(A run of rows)
— begin —

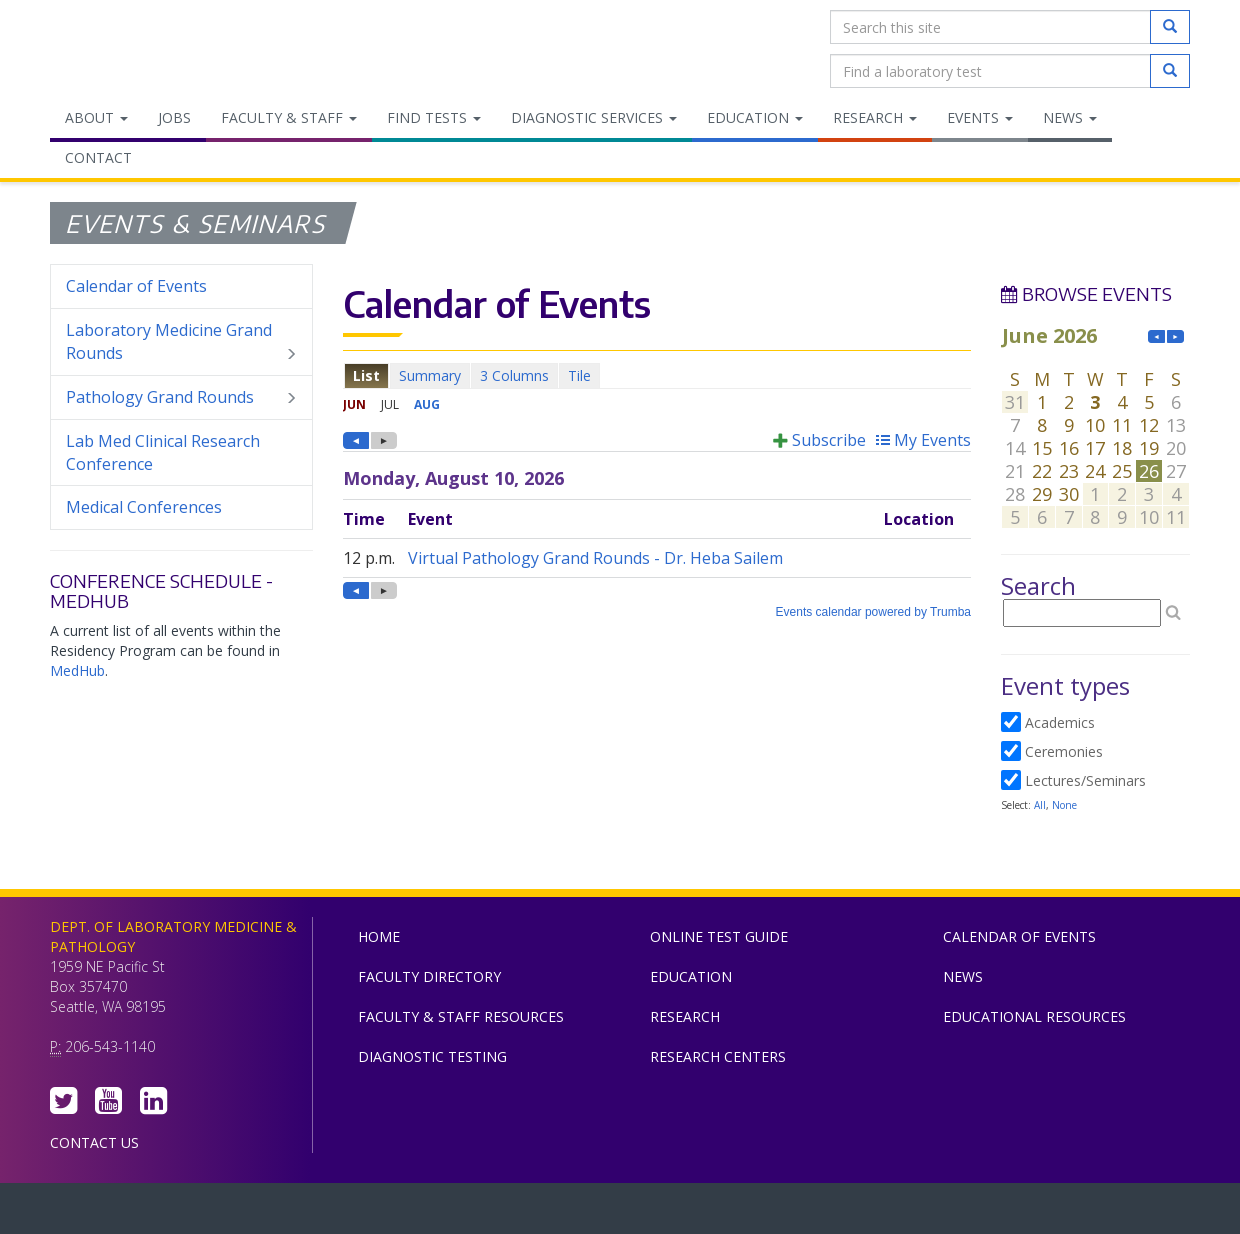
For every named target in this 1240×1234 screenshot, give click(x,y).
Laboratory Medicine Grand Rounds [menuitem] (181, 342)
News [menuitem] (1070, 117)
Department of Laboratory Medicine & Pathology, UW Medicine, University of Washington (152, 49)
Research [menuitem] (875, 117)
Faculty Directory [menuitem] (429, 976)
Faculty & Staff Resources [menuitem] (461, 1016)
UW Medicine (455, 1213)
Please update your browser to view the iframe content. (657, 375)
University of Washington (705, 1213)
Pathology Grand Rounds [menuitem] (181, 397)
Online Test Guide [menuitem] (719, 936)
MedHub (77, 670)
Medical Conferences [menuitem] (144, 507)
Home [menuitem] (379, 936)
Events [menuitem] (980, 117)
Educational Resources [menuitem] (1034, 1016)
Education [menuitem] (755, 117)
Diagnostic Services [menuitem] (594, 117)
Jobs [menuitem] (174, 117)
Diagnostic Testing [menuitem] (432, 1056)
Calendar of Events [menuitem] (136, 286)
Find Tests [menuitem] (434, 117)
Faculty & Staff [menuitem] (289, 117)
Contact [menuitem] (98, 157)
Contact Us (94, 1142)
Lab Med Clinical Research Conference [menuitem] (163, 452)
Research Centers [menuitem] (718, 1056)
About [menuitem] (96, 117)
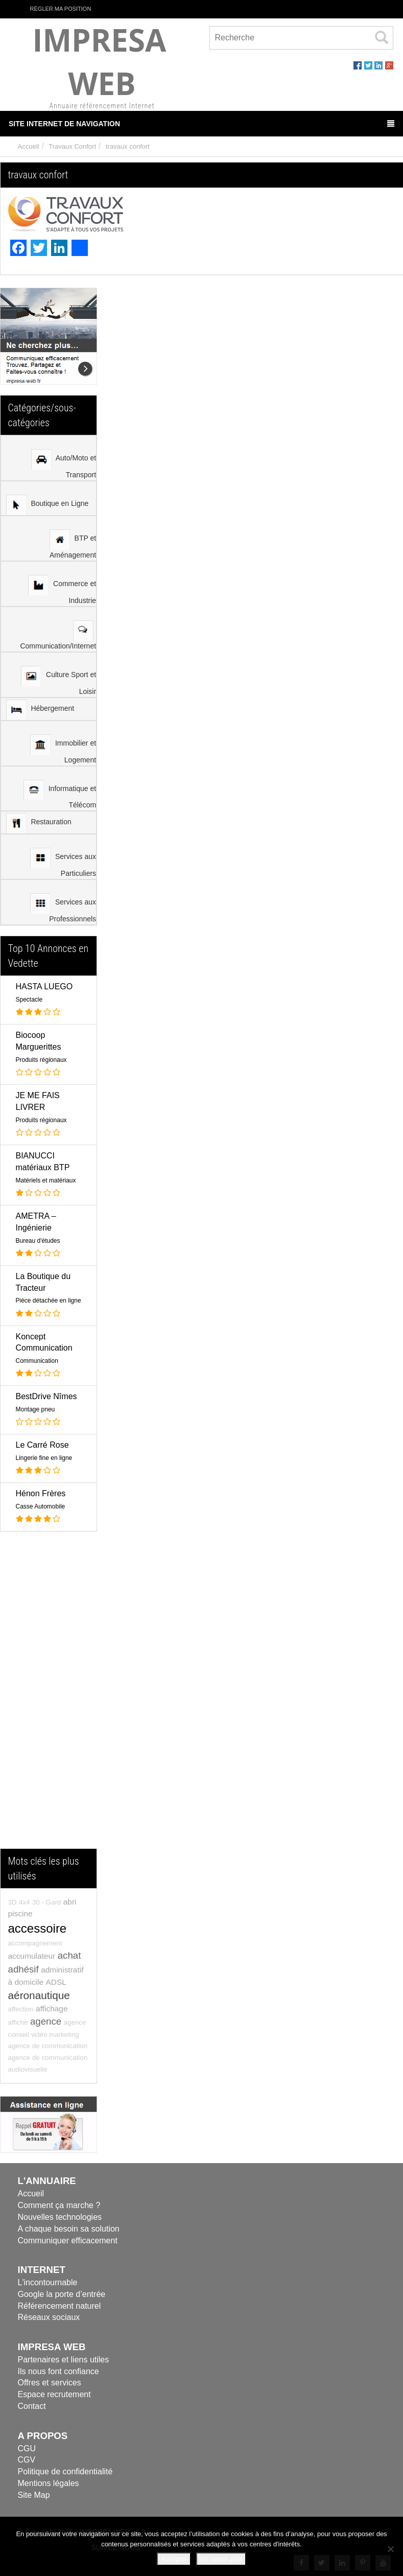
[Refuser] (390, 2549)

— end —

WHAT YOU NEED TO DO: Rewrite the rows from the start up to and including the line with "Contact Us (94, 1142)", swapping every "Grand Rounds" for "Lecture Series" and leaving everything else unchanged. Omit the pictures.

SOLUTION:
For every named target in this 1240×1234 screenshot, give click(x,y).
Laboratory Medicine Lecture Series [menuitem] (181, 342)
News [menuitem] (1070, 117)
Department of Laboratory Medicine & Pathology, UW Medicine, University of Washington (152, 49)
Research [menuitem] (875, 117)
Faculty Directory [menuitem] (429, 976)
Faculty & Staff Resources [menuitem] (461, 1016)
UW Medicine (455, 1213)
Please update your browser to view the iframe content. (657, 375)
University of Washington (705, 1213)
Pathology Lecture Series [menuitem] (181, 397)
Online Test Guide [menuitem] (719, 936)
MedHub (77, 670)
Medical Conferences [menuitem] (144, 507)
Home [menuitem] (379, 936)
Events [menuitem] (980, 117)
Educational Resources [menuitem] (1034, 1016)
Education [menuitem] (755, 117)
Diagnostic Services [menuitem] (594, 117)
Jobs [menuitem] (174, 117)
Diagnostic Testing [menuitem] (432, 1056)
Calendar of Events [menuitem] (136, 286)
Find Tests [menuitem] (434, 117)
Faculty & Staff [menuitem] (289, 117)
Contact [menuitem] (98, 157)
Contact Us (94, 1142)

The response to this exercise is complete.